Uma publicação do perfil @nemteconto.uba no Instagram provocou repercussão e dividiu opiniões entre moradores da região do Ginásio São José, em Ubá, e pessoas ligadas à administração do local. O conteúdo mostra uma faixa instalada em frente ao prédio histórico informando a interdição de áreas do museu.
Na faixa, consta que a medida visa a segurança de estudantes e visitantes e que a interdição teria sido motivada por rachaduras e trincas atribuídas ao intenso tráfego de veículos pesados e às intervenções de obras de asfaltamento nas proximidades.
Após a divulgação, a situação gerou uma série de comentários nas redes sociais. Parte dos usuários demonstrou preocupação com a preservação do patrimônio histórico. “A história da cidade está literalmente desmoronando e o silêncio de quem deveria agir é tão feio quanto o abandono”, afirmou uma internauta, ao relembrar a importância do espaço para gerações de ubaenses.
Por outro lado, também surgiram críticas à administração do local. Alguns comentários questionaram a necessidade da interdição e atribuíram a situação à falta de manutenção. “Ela recebe verbas para o patrimônio e não faz as manutenções, daí joga a culpa no asfaltamento”, escreveu um morador. Outro comentário classificou o caso como “briga de família”.
Em resposta às acusações, uma internauta que se identificou como “Conselheira da Cadeira Museus e Pontos de Cultura” afirmou ter visitado o local e confirmou a interdição em função de danos estruturais. Segundo ela, antes das obras de asfaltamento, o ginásio funcionava normalmente.

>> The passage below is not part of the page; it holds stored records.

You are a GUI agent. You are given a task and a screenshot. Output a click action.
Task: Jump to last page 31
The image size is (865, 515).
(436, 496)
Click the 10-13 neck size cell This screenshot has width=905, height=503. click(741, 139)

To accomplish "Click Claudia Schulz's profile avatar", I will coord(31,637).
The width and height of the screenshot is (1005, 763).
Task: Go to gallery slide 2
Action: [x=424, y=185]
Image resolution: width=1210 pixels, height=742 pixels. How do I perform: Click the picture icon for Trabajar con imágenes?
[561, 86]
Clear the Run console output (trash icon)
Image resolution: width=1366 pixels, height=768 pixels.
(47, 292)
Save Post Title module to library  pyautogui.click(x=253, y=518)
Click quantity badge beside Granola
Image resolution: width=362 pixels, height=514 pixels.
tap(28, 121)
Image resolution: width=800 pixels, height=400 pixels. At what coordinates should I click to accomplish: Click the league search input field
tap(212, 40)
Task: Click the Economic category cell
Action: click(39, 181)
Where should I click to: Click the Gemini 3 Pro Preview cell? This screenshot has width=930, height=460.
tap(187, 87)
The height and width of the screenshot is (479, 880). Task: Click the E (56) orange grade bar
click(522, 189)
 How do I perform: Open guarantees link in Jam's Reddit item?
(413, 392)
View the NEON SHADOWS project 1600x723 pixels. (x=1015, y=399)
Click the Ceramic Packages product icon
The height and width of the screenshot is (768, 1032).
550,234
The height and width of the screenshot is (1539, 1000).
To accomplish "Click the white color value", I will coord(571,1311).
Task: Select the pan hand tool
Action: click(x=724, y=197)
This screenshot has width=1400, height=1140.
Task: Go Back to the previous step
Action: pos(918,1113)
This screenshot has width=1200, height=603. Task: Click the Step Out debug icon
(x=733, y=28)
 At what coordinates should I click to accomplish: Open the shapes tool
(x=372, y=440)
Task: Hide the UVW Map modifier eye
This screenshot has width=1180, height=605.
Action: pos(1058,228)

O perfil responsável pela publicação afirmou que o objetivo não foi acusar ou denunciar, mas fomentar o debate sobre a preservação de patrimônios históricos da cidade. “Nosso propósito é dar visibilidade aos fatos e abrir espaço para diálogo”, destacou.

O Museu
O Museu Ginásio São José possui relevância histórica para Ubá. O espaço funcionou como educandário entre 1905 e 1960, sendo o primeiro colégio secundário da região. O casarão, datado de 1862 e tombado pelo município, pertenceu ao fundador da cidade, Antônio Januário Carneiro. O acervo inclui mobiliário de época, equipamentos científicos, coleções de biologia e registros históricos, além de áreas dedicadas à arqueologia, cultura indígena e afro-brasileira.
Inserido em uma área de mata atlântica, o local também foi utilizado para atividades educacionais e pesquisas ambientais. Atualmente, o museu é gerido pelo Movimento Cultural São José (MCSJ), associação sem fins lucrativos fundada em 1995.
A reportagem do O Noticiário tentou contato com a administração do espaço, questionou sobre o laudo citado e sobre as acusações, mas não obteve retorno até o fechamento desta matéria.